Sort Big File Help

mk mrkafk at
Wed Mar 3 19:20:00 CET 2010

John Filben wrote:
> I am new to Python but have used many other (mostly dead) languages in 
> the past.  I want to be able to process *.txt and *.csv files.  I can 
> now read that and then change them as needed – mostly just take a column 
> and do some if-then to create a new variable.  My problem is sorting 
> these files:
> 1.)    How do I sort file1.txt by position and write out 
> file1_sorted.txt; for example, if all the records are 100 bytes long and 
> there is a three digit id in the position 0-2; here would be some sample 
> data:
> a.       001JohnFilben……
> b.      002Joe  Smith…..

Use a dictionary:

linedict = {}
for line in f:
	key = line[:3]
	linedict[key] = line[3:] # or alternatively 'line' if you want to 
include key in the line anyway

sortedlines = []
for key in linedict.keys().sort():


This is the simplest, and probably inefficient approach. But it should work.
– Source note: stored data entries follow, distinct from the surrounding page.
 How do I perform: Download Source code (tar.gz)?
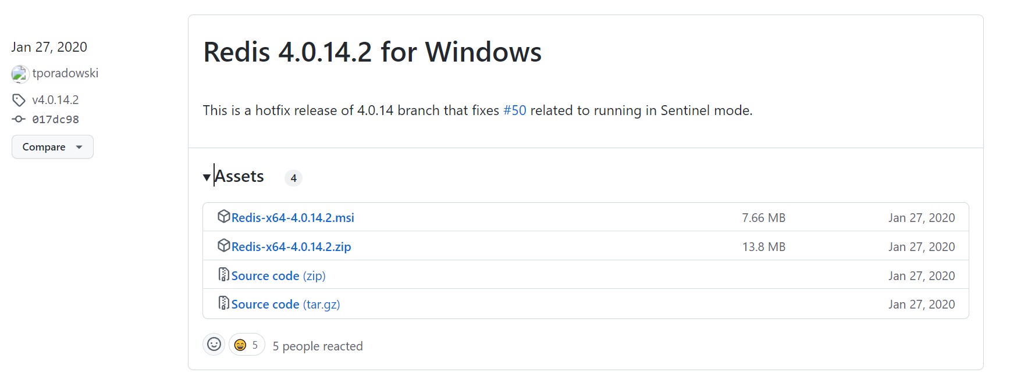[285, 304]
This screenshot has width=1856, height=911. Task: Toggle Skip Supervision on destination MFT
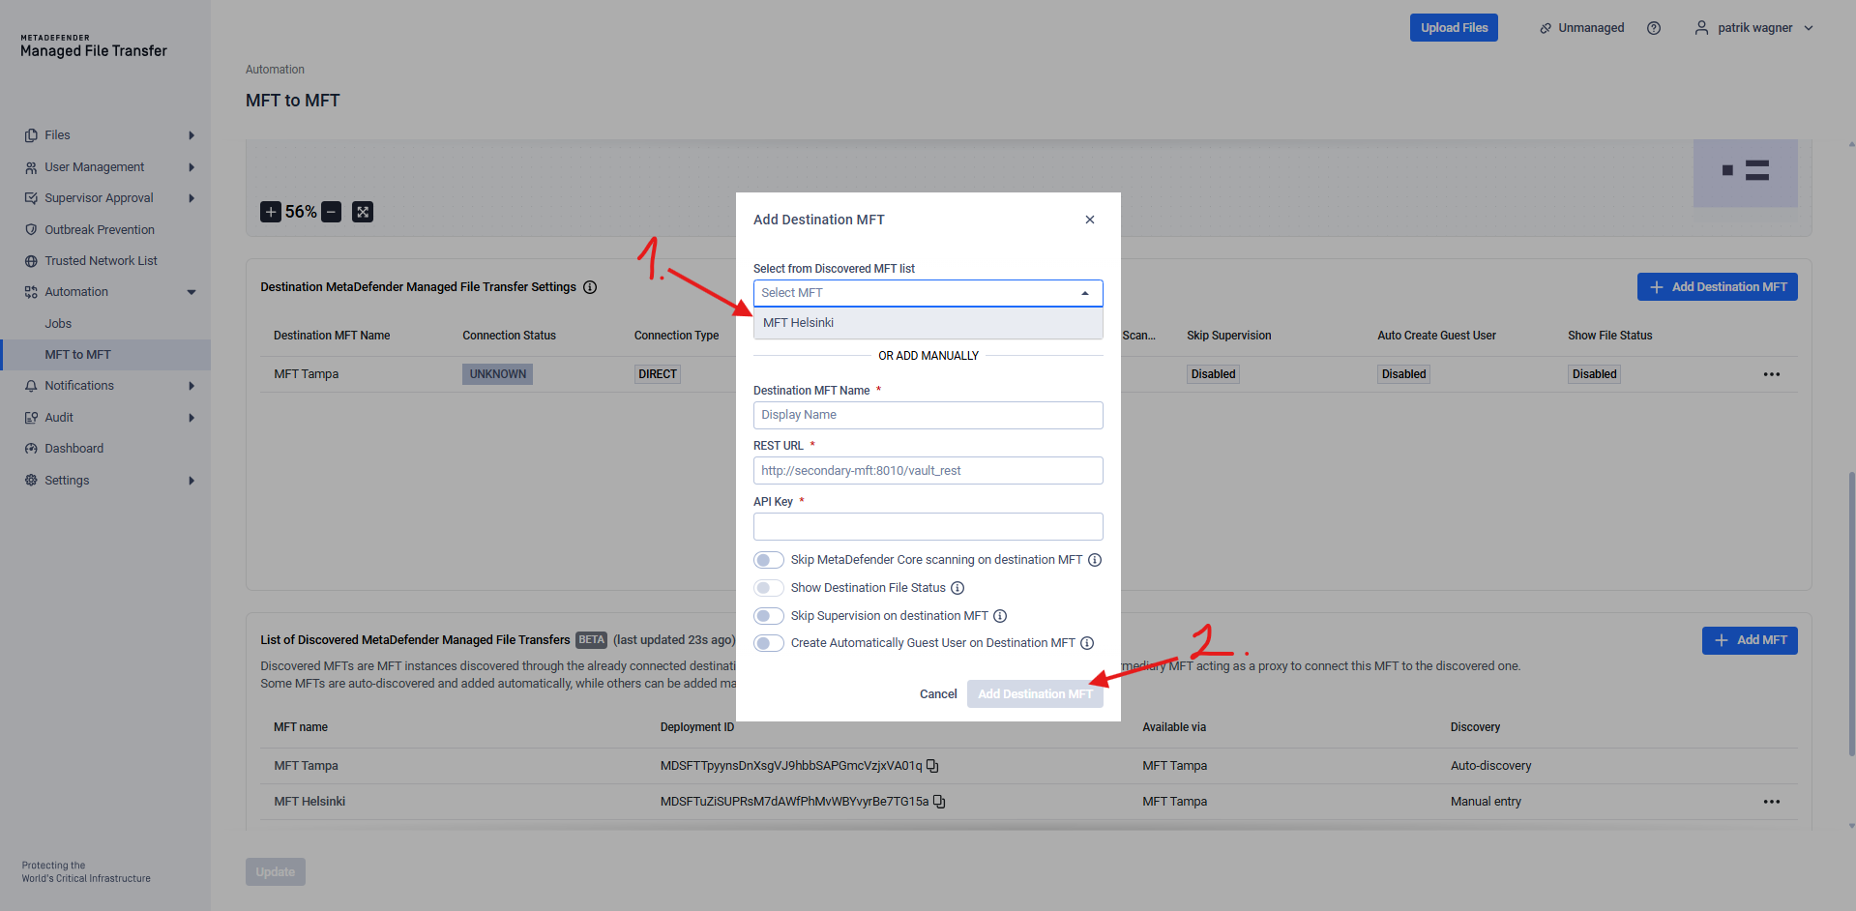[769, 616]
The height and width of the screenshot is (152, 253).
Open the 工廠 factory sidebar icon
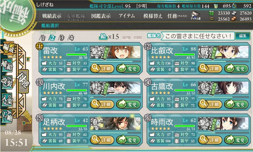(x=7, y=117)
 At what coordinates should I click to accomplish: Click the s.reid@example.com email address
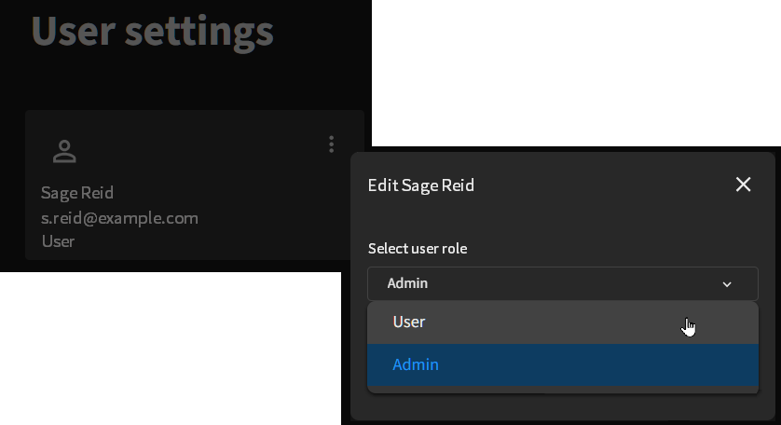pos(119,218)
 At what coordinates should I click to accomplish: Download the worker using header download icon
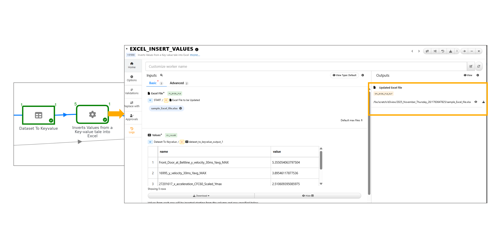[450, 51]
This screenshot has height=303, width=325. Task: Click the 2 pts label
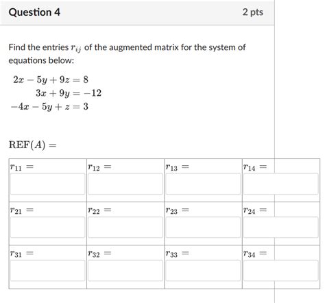coord(253,12)
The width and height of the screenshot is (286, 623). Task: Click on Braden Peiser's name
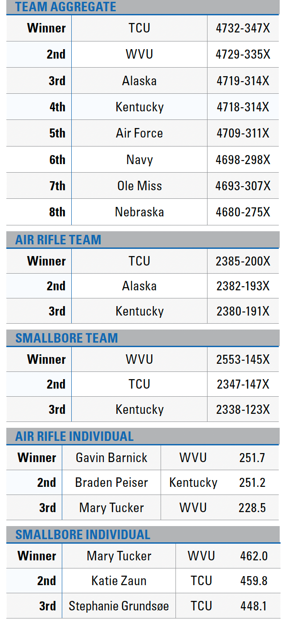click(111, 483)
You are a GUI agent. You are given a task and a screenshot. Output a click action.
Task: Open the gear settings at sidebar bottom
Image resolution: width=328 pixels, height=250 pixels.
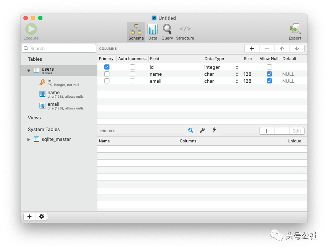(x=42, y=216)
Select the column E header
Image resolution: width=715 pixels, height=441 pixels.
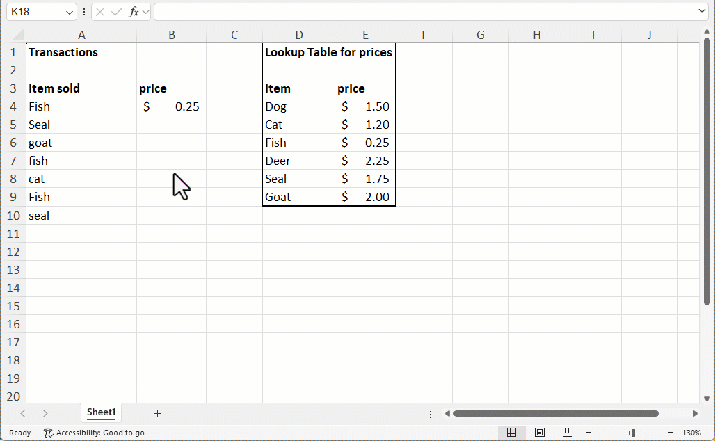[x=365, y=35]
> 2.)    How do I sort file1.csv by column name; for example, if all the 
> records have three column headings, “id”, “first_name”, “last_name”; 
>  here would be some sample data:
> a.       Id, first_name,last_name
> b.      001,John,Filben
> c.       002,Joe, Smith

This is more complicated: I would make a list of lines, where each line 
is a list split according to columns (like ['001', 'John', 'Filben']), 
and then I would sort this list using operator.itemgetter, like this:

lines.sort(key = operator.itemgetter(num)) # where num is the number of 
column, starting with 0 of course

Read up on operator.*, it's very useful.

> 3.)    What about if I have millions of records and I am processing on a 
> laptop with a large external drive – basically, are there space 
> considerations? What are the work arounds.

The simplest is to use smth like SQLite: define a table, fill it up, and 
then do SELECT with ORDER BY.

But with a million records I wouldn't worry about it, it should fit in 
RAM. Observe:

 >>> a={}
 >>> for i in range(1000000):
...     a[i] = 'spam'*10
 >>> sys.getsizeof(a)

So that's what, 25 MB?

Although I have to note that TEMPORARY ram usage in Python process on my 
machine did go up to 113MB.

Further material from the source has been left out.